Graliśmy na kwadracie, a bramki nie było, bramkarz Szkocji mógł stanąć na bramce w garniturze... Nie poznałem wielu naszych międzynarodowych piłkarzy. W zasadzie cały zespół odpadł. Mudryk, Dovbyk próbował grać, czepiać się piłki. Liderzy reprezentacji zawiedli w meczu.

Bondar mógł nas uratować (śmiech - przyp. red.). Kiedy prawie zabił Adamsa! Pierwszy gol nie powinien był nastąpić, ponieważ był prawdziwy faul. Mamy system VAR w Lidze Mistrzów, na meczach reprezentacji narodowej, ale nikt na niego nie patrzy. Pierwsza bramka mogła być oceniona przez sędziego. Sędzia mógł nas uratować, gdyby wysłał Bondara z boiska.

— Czego Ukraina może oczekiwać w grze z Armenią?

— Mam nadzieję, że w Erewaniu będzie kolejna gra, ale nie łatwa. Tym bardziej, że na reprezentację czeka samolot, a potem dojazd. Oprócz tego, że mamy rannych ludzi. Mam nadzieję, że porażka ze Szkocją skłoni reprezentację do innej gry. Piłkarze muszą zrozumieć, gdzie się znajdują, jaki kraj reprezentują. Mam nadzieję, że takich gier nie będzie więcej. I będzie kolejny mecz pokazowy ze Szkocją. Mieliśmy już ciężkie mecze i wygraliśmy. Nasi faceci muszą walczyć w meczu z Armenią. Ale tutaj trener musi zgadywać po składzie. Dlatego oczekuję od naszego zespołu zupełnie innej gry.
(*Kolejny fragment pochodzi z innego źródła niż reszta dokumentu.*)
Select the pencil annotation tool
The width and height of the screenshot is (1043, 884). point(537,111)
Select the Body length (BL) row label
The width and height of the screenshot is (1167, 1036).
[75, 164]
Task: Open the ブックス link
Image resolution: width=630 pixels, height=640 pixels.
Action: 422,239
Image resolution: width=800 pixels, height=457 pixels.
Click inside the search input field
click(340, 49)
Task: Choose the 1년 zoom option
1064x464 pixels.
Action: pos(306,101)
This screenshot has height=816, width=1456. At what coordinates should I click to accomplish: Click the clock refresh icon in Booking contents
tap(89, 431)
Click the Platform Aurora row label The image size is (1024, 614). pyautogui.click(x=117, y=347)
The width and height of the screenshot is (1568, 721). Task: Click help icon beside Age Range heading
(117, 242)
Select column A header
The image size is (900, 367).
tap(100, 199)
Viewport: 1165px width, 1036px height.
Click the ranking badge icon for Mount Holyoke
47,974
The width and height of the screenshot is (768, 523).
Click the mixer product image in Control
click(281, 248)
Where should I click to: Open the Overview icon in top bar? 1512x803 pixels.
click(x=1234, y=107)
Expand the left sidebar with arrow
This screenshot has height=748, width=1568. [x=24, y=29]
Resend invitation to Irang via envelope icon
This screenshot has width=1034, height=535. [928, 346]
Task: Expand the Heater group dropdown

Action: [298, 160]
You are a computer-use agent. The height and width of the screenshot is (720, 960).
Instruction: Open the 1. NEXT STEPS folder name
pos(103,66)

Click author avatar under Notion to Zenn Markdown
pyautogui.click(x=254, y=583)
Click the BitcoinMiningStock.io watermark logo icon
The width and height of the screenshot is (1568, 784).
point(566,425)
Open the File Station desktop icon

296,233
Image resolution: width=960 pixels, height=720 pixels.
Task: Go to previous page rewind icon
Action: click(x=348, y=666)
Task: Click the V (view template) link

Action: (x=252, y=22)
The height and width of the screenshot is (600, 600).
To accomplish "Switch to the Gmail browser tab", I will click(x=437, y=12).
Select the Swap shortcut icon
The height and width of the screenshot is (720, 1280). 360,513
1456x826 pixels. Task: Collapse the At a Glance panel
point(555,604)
Konieczna jest precyzyjna zmiana zawodników, ponieważ drużyna, która grała wczoraj, jest zmęczona. Wciąż czeka na nich lot. 3-4 rezerwowych zawodników nie może niczego zmienić. Przede wszystkim czekam na wnioski nie tylko od sztabu trenerskiego, ale przede wszystkim od piłkarzy. Oczywiście jeśli mają sumienie! Mam nadzieję, że będzie kolejna gra. Jeśli nie wyciągną wniosków, zrobią to fani.

— Myślisz, że Petrakov zostanie zwolniony?

— Lubimy pisać, odrzucać. Po takich meczach kibice chcą zwolnić Petrakowa. Ale trzeba mu dać szansę. Zdarzają się trudne gry, ale najważniejsze jest wyciągnięcie wniosków po takich grach. Teraz wygraj w Erewaniu, wygraj w Szkocji lub zremisuj i jesteśmy na pierwszym miejscu. A po co wykopać?! Możesz więc wydalić wszystkich oprócz Trubina, Mudryka. Wypalanie nie jest rozwiązaniem, nic złego się jeszcze nie wydarzyło.

— Może Petrakow wyciągnie wnioski i zawoła do reprezentacji nowych graczy, w tym Szweda?

- Szwed to dobra opcja na grę z Armenią. Zobaczymy, jak Szwed będzie wyglądał w kadrze narodowej.